The Evolution of a Book Study Group
In the 2010–2011 school year, as a staff member of a national foundation, I supported an inquiry group formed by seven administrators in the Rowland Unified School District (RUSD), located in southern California. These administrators sought to better understand and apply brain/mind learning principles in their work with adult learners; they believed that by understanding how learning takes place naturally, they would be able to design more powerful learning experiences for other educators, and that these experiences would, in turn, build capacity for educators to design better learning opportunities for students.
In RUSD, participation in collaborative inquiry groups, or "communities of practice” (CoPs), is voluntary. (What Is a Community of Practice?) Teachers and administrators form groups based on a common interest or need for the purpose of improving their practice. For teachers, this usually means improving instruction. For administrators, or those who support instructional development, this usually means improving adult learning. Group members meet on their own time and direct their own learning through inquiry questions and following a plan-act-reflect cycle of action learning. New questions and action learning cycles help to develop an inquiry group as members get deeper into inquiry throughout the year. For this inquiry group, a critical turning point occurred when the focus of their learning shifted from personal meaning making to application in their practice.
“It’s liberating to know, as a principal, that I don’t always have to be responsible for everyone’s learning. I don’t know everything, I can’t know everything. The old paradigm is that you are the person in charge—you are supposed to know everything and answer all the questions.”
--John Staumont, principal
Inspired by the Rowland Unified School District’s strategic plan to transform teaching and learning, the seven administrators who formed this collaborative inquiry group embarked on a journey to deeply understand how learning takes place and to design opportunities for others to have powerful learning experiences. As administrators, they saw their role as leaders of learning, and as facilitators of a paradigm shift in which administrators, teachers, and students would shift from being givers and receivers of information to being active learners together in the joint pursuit of knowledge.
Initially, the group activities involved reading, studying, and making meaning of selections from the book 12 Brain/Mind Learning Principles in Action: Developing Executive Functions of the Human Brain (Caine, Caine, Mc Clintic, & Klimek, 2009).

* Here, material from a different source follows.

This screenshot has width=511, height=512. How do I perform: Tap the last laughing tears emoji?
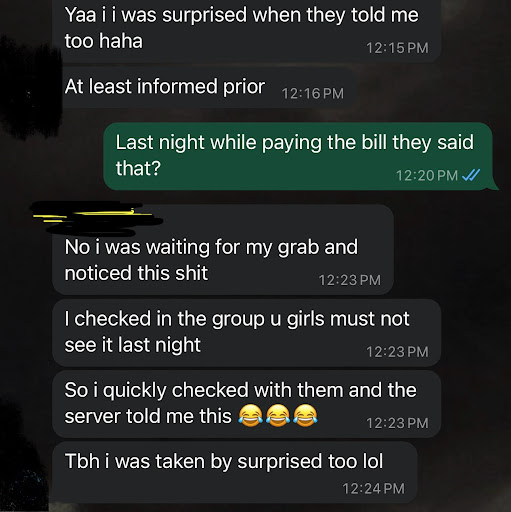click(x=305, y=416)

The group also used process learning circles, a four-phase structure for collaborative conversation, to support their collective learning. Process Learning Circles employ the Caines’s brain/mind principles in creating conditions for learning to take place. The group agreed on a focus inquiry question: How do we create conditions for adult learners to support their innate search for meaning? and followed a plan-act-reflect cycle embedded in Process Learning Circles.